[<prev] [next>] [<thread-prev] [day] [month] [year] [list]
Message-ID: <af04a3f4-1cfb-4226-8038-e1929ae7a676@amd.com>
Date: Thu, 13 Feb 2025 10:12:35 +0530
From: Dhananjay Ugwekar <Dhananjay.Ugwekar@....com>
To: Mario Limonciello <superm1@...nel.org>,
"Gautham R . Shenoy" <gautham.shenoy@....com>,
Perry Yuan <perry.yuan@....com>
Cc: "open list:X86 ARCHITECTURE (32-BIT AND 64-BIT)"

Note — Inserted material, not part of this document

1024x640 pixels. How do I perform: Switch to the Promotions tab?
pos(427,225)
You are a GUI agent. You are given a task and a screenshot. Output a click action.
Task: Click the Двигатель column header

<linux-kernel@...r.kernel.org>,
"open list:CPU FREQUENCY SCALING FRAMEWORK" <linux-pm@...r.kernel.org>,
Mario Limonciello <mario.limonciello@....com>
Subject: Re: [PATCH 13/14] cpufreq/amd-pstate: Rework CPPC enabling
On 2/7/2025 3:26 AM, Mario Limonciello wrote:
> From: Mario Limonciello <mario.limonciello@....com>
>
> The CPPC enable register is configured as "write once". That is
> any future writes don't actually do anything.
>
> Because of this, all the cleanup paths that currently exist for
> CPPC disable are non-effective.
>
> Rework CPPC enable to only enable after all the CAP registers have
> been read to avoid enabling CPPC on CPUs with invalid _CPC or
> unpopulated MSRs.
>
> As the register is write once, remove all cleanup paths as well.
>
> Signed-off-by: Mario Limonciello <mario.limonciello@....com>
> ---
> drivers/cpufreq/amd-pstate.c | 188 +++++++++++------------------------
> 1 file changed, 59 insertions(+), 129 deletions(-)
>
> diff --git a/drivers/cpufreq/amd-pstate.c b/drivers/cpufreq/amd-pstate.c
> index 5945b6c7f7e56..697fa1b80cf24 100644
> --- a/drivers/cpufreq/amd-pstate.c
> +++ b/drivers/cpufreq/amd-pstate.c
> @@ -85,7 +85,6 @@ static struct cpufreq_driver *current_pstate_driver;
> static struct cpufreq_driver amd_pstate_driver;
> static struct cpufreq_driver amd_pstate_epp_driver;
> static int cppc_state = AMD_PSTATE_UNDEFINED;
> -static bool cppc_enabled;
> static bool amd_pstate_prefcore = true;
> static struct quirk_entry *quirks;
>
> @@ -375,91 +374,40 @@ static int shmem_set_epp(struct cpufreq_policy *policy, u8 epp)
> return ret;
> }
>
> -static int amd_pstate_set_energy_pref_index(struct cpufreq_policy *policy,
> - int pref_index)
> +static inline int msr_cppc_enable(struct cpufreq_policy *policy)
> {
> struct amd_cpudata *cpudata = policy->driver_data;
Cant we just use "policy->cpu" in the return statement and avoid this deref?
> - u8 epp;
> -
> - guard(mutex)(&cpudata->lock);
>
> - if (!pref_index)
> - epp = cpudata->epp_default;
> - else
> - epp = epp_values[pref_index];
> -
> - if (epp > 0 && policy->policy == CPUFREQ_POLICY_PERFORMANCE) {
> - pr_debug("EPP cannot be set under performance policy\n");
> - return -EBUSY;
> - }
> -
> - return amd_pstate_set_epp(policy, epp);
> + return wrmsrl_safe_on_cpu(cpudata->cpu, MSR_AMD_CPPC_ENABLE, 1);
> }
>
> -static inline int msr_cppc_enable(bool enable)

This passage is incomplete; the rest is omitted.